Stripe is gaining more financial allies to help it take on the digital payments industry.
The start-up, based in San Francisco, said on Tuesday that it had raised new funding from investors like Visa, American Express and Sequoia Capital, among others, valuing the young company at $5 billion. That is a significant jump for Stripe, coming roughly six months after it garnered $70 million at a $3.5 billion valuation. Stripe declined to disclose the amount of new funding, except to say it was "less than $100 million."
Founded five years ago, Stripe has quickly gained traction by offering simple software and services for online small and medium-size businesses. Similar to Square and PayPal, Stripe accepts credit and debit cards for merchants who have not taken them previously. Stripe charges a small fee per transaction.
On Tuesday Stripe also announced a partnership with Visa, one of the world's largest credit card companies, in which the two will work on ways to improve digital transactions. The companies said they expected to collaborate on initiatives like payments security, as well as software like website "buy buttons."
Stripe said it would rely on Visa's global footprint to expand its international availability. Stripe is currently available to businesses in more than 25 countries, and hopes to expand further with help from Visa.
"As Stripe thinks about the best ways to move the overall payments ecosystem forward, the biggest determinants on the financial side are the credit card networks," Patrick Collison, co-founder and chief executive of Stripe, said in an interview. "We hope to continue working closely with them."
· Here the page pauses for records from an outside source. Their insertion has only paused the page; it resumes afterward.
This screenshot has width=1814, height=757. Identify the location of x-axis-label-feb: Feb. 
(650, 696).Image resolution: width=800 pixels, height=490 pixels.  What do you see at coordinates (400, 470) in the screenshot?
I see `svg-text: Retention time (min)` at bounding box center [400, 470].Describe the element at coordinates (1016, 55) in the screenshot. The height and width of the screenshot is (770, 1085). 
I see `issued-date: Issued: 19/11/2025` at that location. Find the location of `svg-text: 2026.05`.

That Visa is partnering with Stripe instead of a larger payments processor is something of a coup for the start-up. Visa has become increasingly wary of other payments companies, such as PayPal, which processed more than $220 billion in online transactions last year and this month was spun off from its onetime parent, eBay. While PayPal has handled online credit transactions since the early days of e-commerce, Visa said it became concerned by PayPal's ability to siphon customer relationships away from card companies and steer customers to debit transactions, in which PayPal sees healthier profit margins.
"They also have a very big business that they then use our transactions to mine from, to disintermediate our clients' relationship with us," Charles W. Scharf, chief executive of Visa, said of PayPal in a conference call with Wall Street analysts last week.
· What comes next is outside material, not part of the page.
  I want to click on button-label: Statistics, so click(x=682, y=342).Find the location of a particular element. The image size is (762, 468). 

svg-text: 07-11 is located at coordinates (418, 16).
A PayPal spokeswoman declined to comment. PayPal also competes directly with Stripe through Braintree, a start-up that PayPal acquired for $800 million in 2013. Both companies are popular in Silicon Valley.
Stripe, in contrast, has positioned itself as a friend to the major credit networks. It worked with American Express to create a PayPal-like buy button, which became available to online merchants earlier this month.
"Stripe is not competing with the card networks," said Michael Moritz, a Stripe board member and partner at Sequoia Capital. "The fact that Visa has chosen to invest in Stripe, not in PayPal, is of absolutely huge significance."